> [What you need to do]:
1. Transcribe everything in the Rams trade passage below, from "However, with both" down to "in non-Kroenke hands.".
2. In the Rams trade passage below, who is named as the source reporting that the Chargers struggled to sell personal seat licenses?

> [Passage provided]:

## Begin

The compensation: 2 first-rounders — one in 2021 — and a 4th rounder in 2021. And Jalen Ramey’s back will improve as well. https://t.co/4if42GLKIJ
— Ian Rapoport (@RapSheet) October 15, 2019
Beyond that beautifully snide tweet, we learned that the Rams will likely go an addition two years without a 1st round pick. It’s a king’s ransom, and an extremely powerful move by the Rams to insist that they aren’t giving up on the season.
However, with both the Seahawks and 49ers above them, the price still doesn’t add up to the value gained. There’s a missing factor in the equation, and that factor happens to be... The Chargers.
Money Matters
It was almost this exact day last year when some of the first concrete numbers began to leak about the Inglewood Stadium and the Chargers’ struggles to pull their own weight. Their PSL (Personal Seat License) sales were much lower than expectations, a situation that would threaten the viability of a stadium in non-Kroenke hands.
As the Bleacher Report explained on October 17, 2018:
According to Seth Wickersham of ESPN The Magazine, it has been a “struggle” for the Chargers to sell personal seat licenses for Los Angeles Stadium at Hollywood Park in Inglewood, California.

## End

> [Given data]:
## Begin

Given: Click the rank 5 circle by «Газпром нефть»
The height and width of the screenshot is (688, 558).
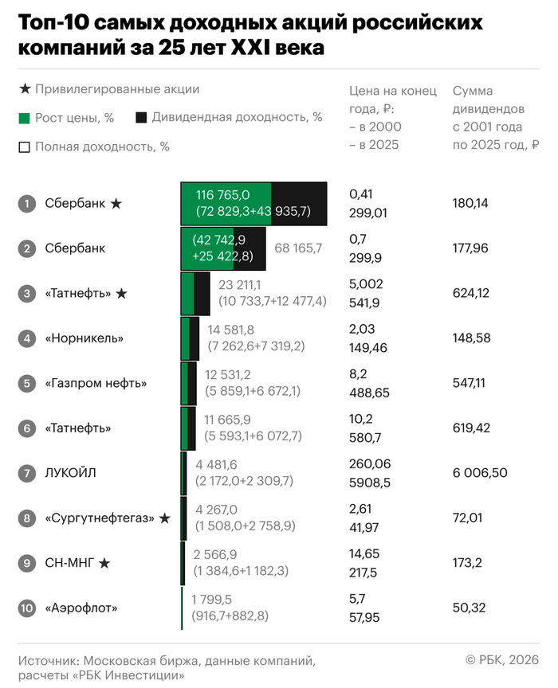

## End

> [Exercise solutions]:
1.
However, with both the Seahawks and 49ers above them, the price still doesn’t add up to the value gained. There’s a missing factor in the equation, and that factor happens to be... The Chargers.
Money Matters
It was almost this exact day last year when some of the first concrete numbers began to leak about the Inglewood Stadium and the Chargers’ struggles to pull their own weight. Their PSL (Personal Seat License) sales were much lower than expectations, a situation that would threaten the viability of a stadium in non-Kroenke hands.

2. Seth Wickersham of ESPN The Magazine.